Following joinder of issue, plaintiffs moved for summary judgment and for the appointment of a Referee.   Defendant opposed the requested relief and cross-moved for summary judgment dismissing the complaint.   Supreme Court, inter alia, granted plaintiffs' motion for summary judgment and appointed a Referee.   This appeal by defendant ensued.

We affirm.   The crux of defendant's argument on appeal is that the subject mortgage should be deemed void ab initio because it was procured through fraud and breach of fiduciary duty.   Specifically, defendant contends that the relevant mechanics' liens were willfully overstated and did not represent work performed on defendant's behalf, that the mortgage was nothing more than an attempt to discharge the Varns' personal debts and, finally, that Ralph Varn exceeded the scope of the authority granted to him by Saldsieder through the executed power of attorney.   Such arguments, in our view, are lacking in merit.

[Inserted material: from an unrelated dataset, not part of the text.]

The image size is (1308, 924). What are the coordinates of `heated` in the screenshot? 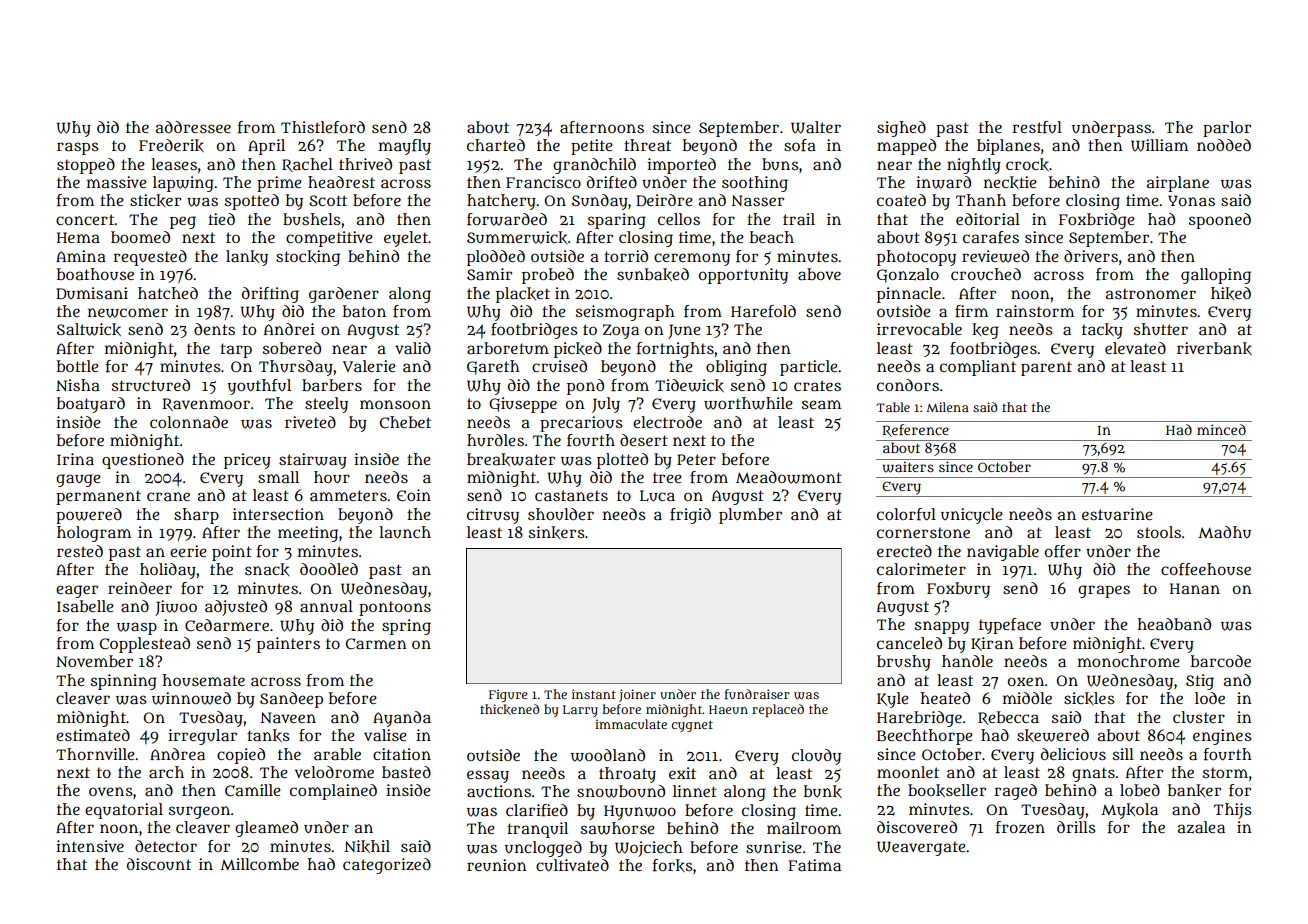 It's located at (945, 698).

As a starting point, there is nothing in the record to suggest that the debts for which the mortgage was given were not actually defendant's debts.   Nor is there any evidence to support defendant's conclusory assertion that the mortgage was willfully overstated.   Simply stated, defendant's allegations of fraud cannot be sustained on this record.

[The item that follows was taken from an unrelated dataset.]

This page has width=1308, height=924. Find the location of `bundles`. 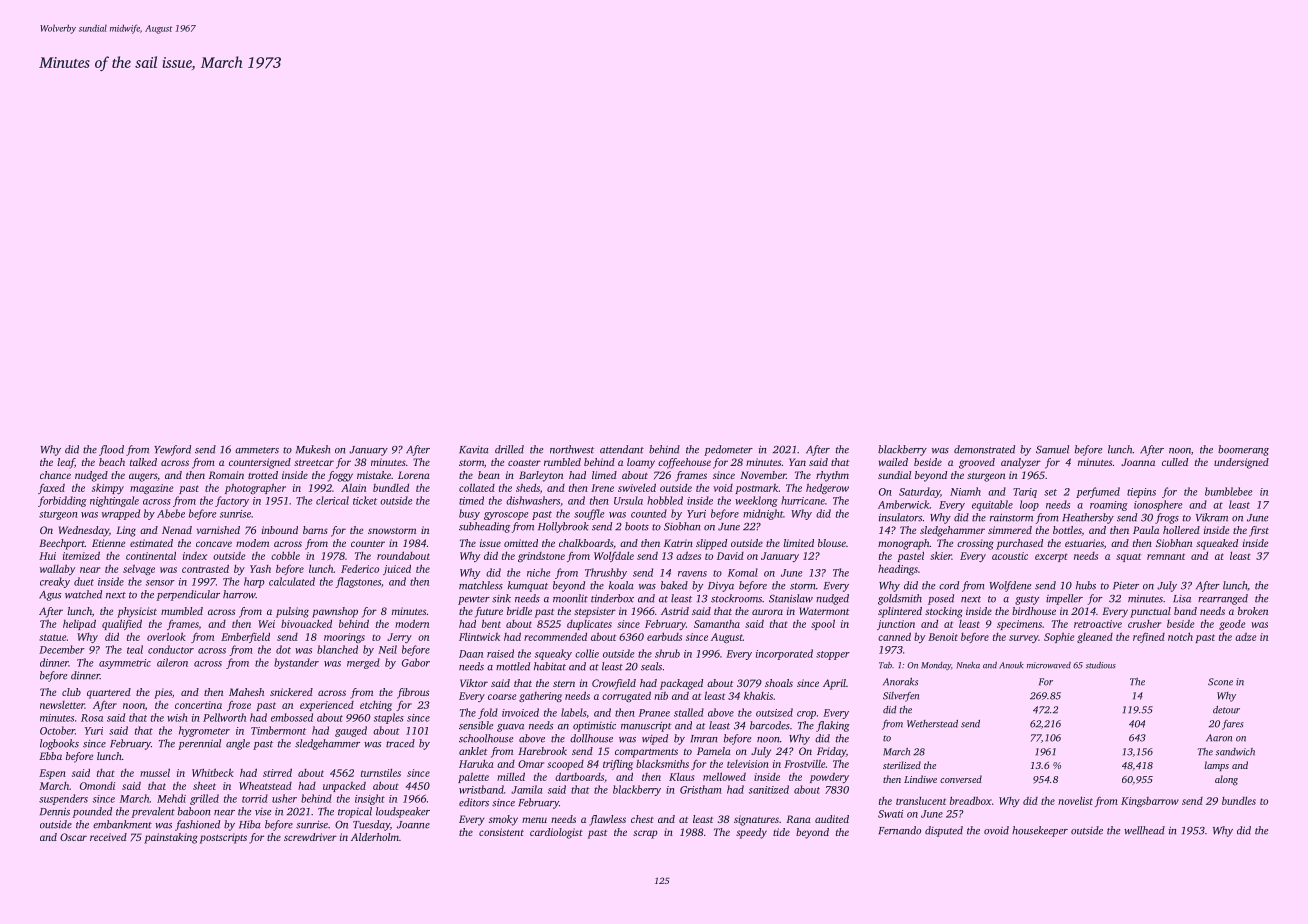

Turning to the Varns' authority to grant the mortgage in the first instance, we agree with plaintiffs that any issues surrounding the scope of the power of attorney granted to Ralph Varn and whether he, in turn, exceeded his authority in this regard are irrelevant given the plain language of the partnership agreement.   Pursuant to paragraphs 6.1(a) and 6.1(c) of the partnership agreement, and as noted previously, the decision to mortgage any or all of defendant's real property was one of the day-to-day management decisions entrusted to the Varns in Saldsieder's absence.   Even assuming, without deciding, that Saldsieder indeed possessed the appropriate visa at the time that the note and mortgage were executed, thereby triggering the provisions of paragraph 6.1(b) of the partnership agreement and entitling Saldsieder to equal decision-making authority and an equal vote in any managerial or operational decisions, the fact remains that a unanimous vote simply was not required to mortgage defendant's real property.   As a review of paragraph 17 of the partnership agreement plainly reveals, the signature of any two partners was sufficient to bind defendant to any agreement, contract or mortgage.

In short, the record reveals that the Varns, as general partners, were acting within the scope of the partnership agreement when they granted the subject mortgage.   On this point, defendant acknowledges in its brief that plaintiffs “demonstrate[d] the facial validity of the subject mortgage and that the mortgage was objectively in default”.   Under such circumstances, and in the absence of any proof to support defendant's conclusory allegations of fraud, we conclude that defendant indeed is bound by the mortgage (see generally, Bank Leumi Trust Co. of N.Y. v. Luckey Platt Centre Assocs., 245 A.D.2d 622, 623-624, 665 N.Y.S.2d 976).   Defendant's remaining contentions, including its assertion that plaintiffs should have questioned the Varns' authority to act on defendant's behalf given the circumstances then existing and that plaintiffs' notice of appeal should be stricken for lack of a proper signature, have been examined and found to be lacking in merit.

ORDERED that the order is affirmed, with costs.

FOOTNOTES

1.   Although Saldsieder purportedly obtained such visa in October 1995, it appears that he and his spouse did not relocate to Tompkins County until 1997.

CREW III, J.

MERCURE, J.P., PETERS, SPAIN and GRAFFEO, JJ., concur.